The misery that was Us last week almost convinced me to see Dumbo. Perhaps I should have, but not because Hotel Mumbai was a bad film. I have a strange relationship with Disney. I do not mind saying that I am an annual pass holder and a Disney Vacation Club member. But the empire’s foundations, its films, I have never particularly enjoyed. There are a few exceptions: Swiss Family Robinson, both Tron movies, and some others I am not remembering. But I am not thrilled by the princesses, I do not coo over Winnie the Pooh, and I really am not awed by Mickey Mouse. I like going to the parks. They are fun. So I steered clear of the flying elephant and opted for the weightier Hotel Mumbai.
What strikes you pretty early on about Hotel Mumbai is that the events depicted happened on just a regular day. There was nothing seemingly special going on. There was nothing out of the ordinary about the people the film focused on, though the Taj hotel where the bulk of the action occurred did have many affluent people staying in its historic and opulent rooms. It was your typical, loud, crowded afternoon in Mumbai when the terrorists struck. Then again, that is the nature of terrorism, I suppose, the awful, senseless way it usually happens. The terrorists were portrayed in the film as moving from place to place dispassionately killing the “infidels” as they went. No matter the pleas for mercy, they pitilessly gunned down anyone with which they crossed paths. It was hard to watch.
Of course, one does not need to watch Hotel Mumbai to know just how terrible are these kinds of attacks. And one can also imagine that the movie dramatized aspects of those days for effect. But I found myself tensing up with every gun shot, every explosion. In a sense, I am thankful for my reaction because of the wide variety of violent movies out there these days and my lack of desensitization to them. Us proved this to me too, but I found the process with that one so much more distasteful.
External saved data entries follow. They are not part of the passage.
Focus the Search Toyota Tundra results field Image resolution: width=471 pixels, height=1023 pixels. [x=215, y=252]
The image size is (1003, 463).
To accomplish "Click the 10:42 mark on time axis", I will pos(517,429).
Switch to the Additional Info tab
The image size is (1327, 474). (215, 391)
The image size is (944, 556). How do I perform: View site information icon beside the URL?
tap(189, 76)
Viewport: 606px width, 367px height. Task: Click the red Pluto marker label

The comparison between Hotel Mumbai and Us bears a little more attention, particularly on the subject of race. Where the latter had a more cynical take on the subject, the former showed that, under equally dire circumstances, the barriers that race usually throws up can be overcome. When a white women points to various people she is holed up with in the hotel as being possibly in league with the terrorists, Arjun (Dev Patel) shows her pictures of his family and calmly explains the symbolic meaning of his turban, even offering to take it off if it truly makes her uncomfortable. And to her credit, she declines. Call me naive, but love can conquer all.
To this reviewer, prayer is also a form of love. I have told youth and young adult Catholics as much in various talks I have given. There is a telling scene in Hotel Mumbai where Vasili (Jason Isaacs) claims that prayer is what caused the attack in the first place. I would submit that terrorists screaming “God is great” is not prayer, but rather the raving of lunatics. Instead, what I would call prayer is when one of the terrorists holds a gun to the head of Zahra (Nazanin Boniadi) and she begins to sing verses of the Qu’ran. There is the old saying that when you sing you pray twice. Zahra’s double prayer saved her life. That is what I call a miracle.
For all the death and destruction of Hotel Mumbai, it is moments like Zahra’s prayer that makes it worth a view. May God Bless the ones whose bravery did not result in living through those awful events.